38

100 18 112
                                    

Flashback Onn

"Dasar brengsek!"

Jonah melayangkan pukulan bertubi-tubi pada wajah juga tubuh George tanpa memberi ampun dan pria tua itu tampaknya tidak memiliki kekuatan untuk melakukan perlawanan.

George tertawa keras menampakkan deretan gigi yang dipenuhi darah, namun itu justru membuat Jonah semakin murka, emosinya sudah tidak terkendali.

"Bersiaplah untuk mati!" pekik George dalam hati tanpa menghentikan tawa, perlahan tangannya merogoh pistol yang memang sudah ia persiapkan lalu mengarahkannya tepat di kepala Jonah, tampak cowok dua puluh tahun itu membulatkan mata dan berhenti melayangkan pukulannya.

"Ucapkan selamat tinggal pada dunia."

Dorrrrr
Suara tembakan dari senjata api menggema di dalam bangunan tua itu.

Satu nyawa melayang saat itu juga.

"Nggak, nggak mungkin!" semua terjadi begitu cepat membuat Jonah tidak bisa mempercayai ini semua, George telah tewas ditangannya.

Tubuh Jonah bergetar hebat lalu melempar pistol itu ke sembarang arah "apa yang udah gue lakuin?! gue udah nembak dia?! nggak! nggakkk!" teriaknya lalu mengacak rambut dengan frustasi.

"Angkat tangan! Anda kami tangkap!" Jonah mendongak, seketika melihat beberapa polisi yang mendekatinya lalu salah satu di antara mereka langsung memborgol kedua pergelangan tangannya, ia tidak bisa mengelak memang ini kenyataannya, 'gue pembunuh!' dua kata itu yang meracuni pikirannya.

Flashback Off

Kini Jonah berada di kantor polisi untuk dimintai keterangan setelah insiden yang baru saja terjadi, pikirannya sangat kacau sulit menerima bahwa ia telah menghilangkan nyawa seseorang terlebih itu adalah ayah dari kekasihnya sendiri, apa kata Lena nanti?

"Apa benar Anda yang sudah menembaknya?" Polisi itu menatap Jonah yang duduk di hadapannya dengan intens.

Jonah mengangguk lemas, jangan lupakan kedua matanya yang sembab akibat sepanjang perjalanan tadi air matanya terus keluar, merasa sudah mengecewakan orang sekitarnya, menyesal atas apa yang sudah ia lakukan.

Waktu memang tidak bisa diputar kembali, kepanikan Jonah membuatnya tidak bisa berpikir panjang, andai saat itu ia tidak mengarahkan balik pistol milik George yang siap meluncurkan timah panas dan semua ini tidak akan terjadi, lebih baik ia yang mati daripada orang terdekatnya ikut menanggung malu karena ini.

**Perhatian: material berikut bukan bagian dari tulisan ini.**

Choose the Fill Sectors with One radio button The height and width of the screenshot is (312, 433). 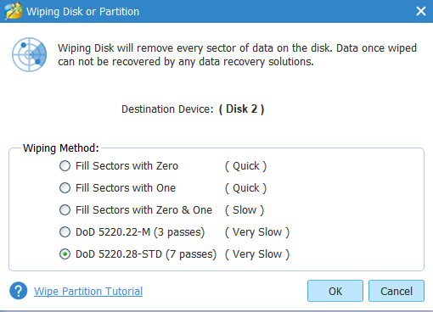point(65,188)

"Lalu luka-luka yang ada di tubuh korban apa kau juga yang melakukan? atau ada orang lain yang membantumu melakukan ini?" tanya polisi itu mengintrograsi, di sebelah juga ada rekan kerjanya yang sedang sibuk mengetik sesekali mendongak menatap layar monitor yang ada dihadapannya.

Jonah menggeleng pelan "tidak, saya sendiri yang memukuli." pandangannya terfokus pada kedua tangan yang masih melekat darah George di sana, detik berikutnya tubuhnya kembali bergetar, merasa berdosa tentu saja.

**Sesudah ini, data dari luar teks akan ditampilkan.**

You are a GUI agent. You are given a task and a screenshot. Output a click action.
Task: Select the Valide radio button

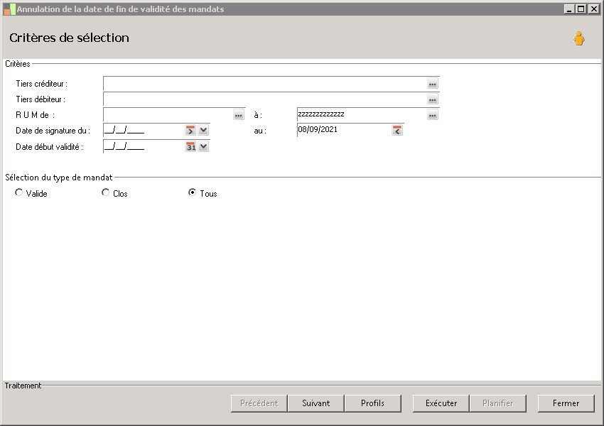[x=19, y=192]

"Baik, lalu soal gadis itu apa kau..."

"JONAH!"

Teriakan histeris dari Elly membuat sesisi ruangan langsung tertuju padanya. Setelah dihubungi oleh Corbyn tadi ia langsung bergegas bersama suaminya, Thomas. Tidak peduli meskipun dirinya sendiri sebenarnya masih belum pulih seratus persen.

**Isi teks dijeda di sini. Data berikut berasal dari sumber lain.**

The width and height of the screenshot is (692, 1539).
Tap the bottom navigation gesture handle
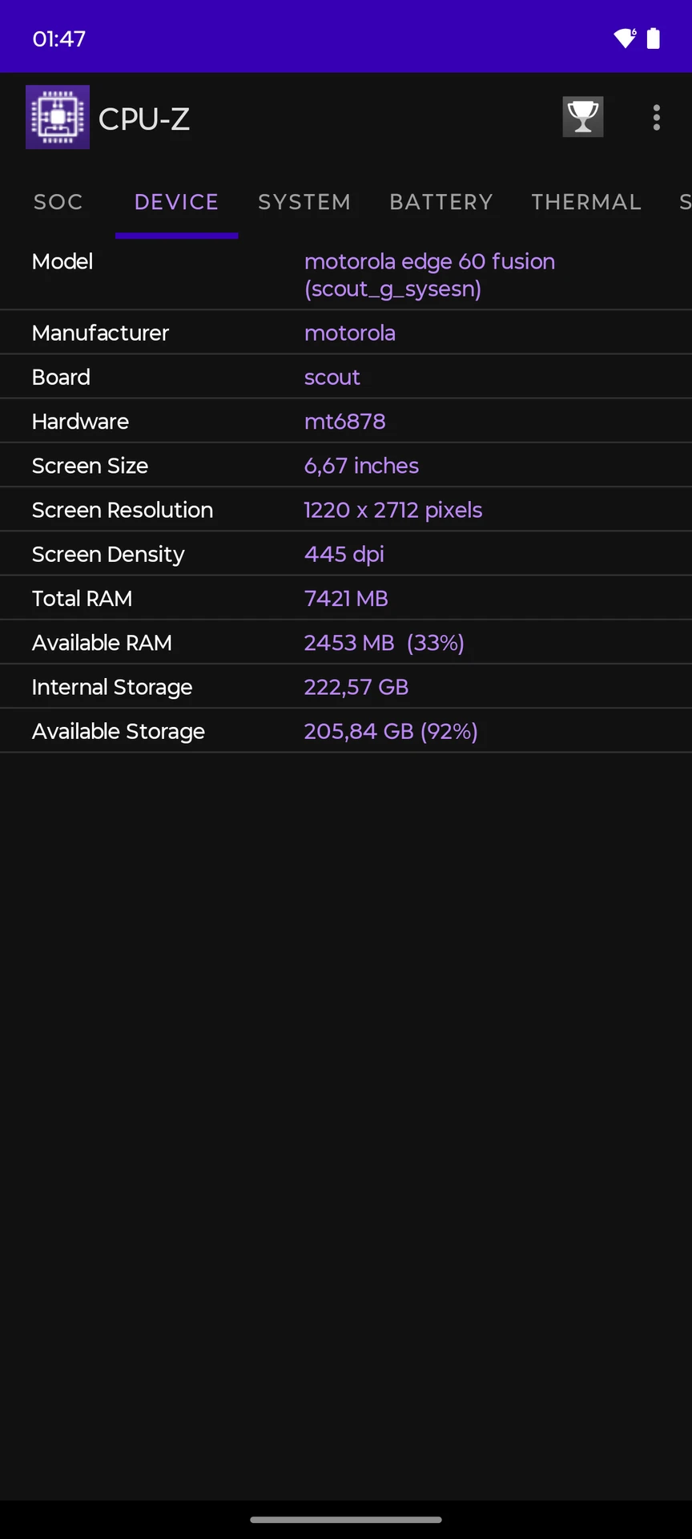coord(346,1519)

"Mama," lirih Jonah, hatinya hancur melihat mamanya menangis karenanya.

"Dengar! anak saya tidak bersalah! pria itu sendiri yang sudah menyekap putrinya dan ingin membunuhnya! anak saya datang untuk menyelamatkannya, apa itu salah? hah?!" teriak Elly sudah tersulut emosi, lalu mendekati Jonah dan dua polisi yang berhadapan dengan putranya itu.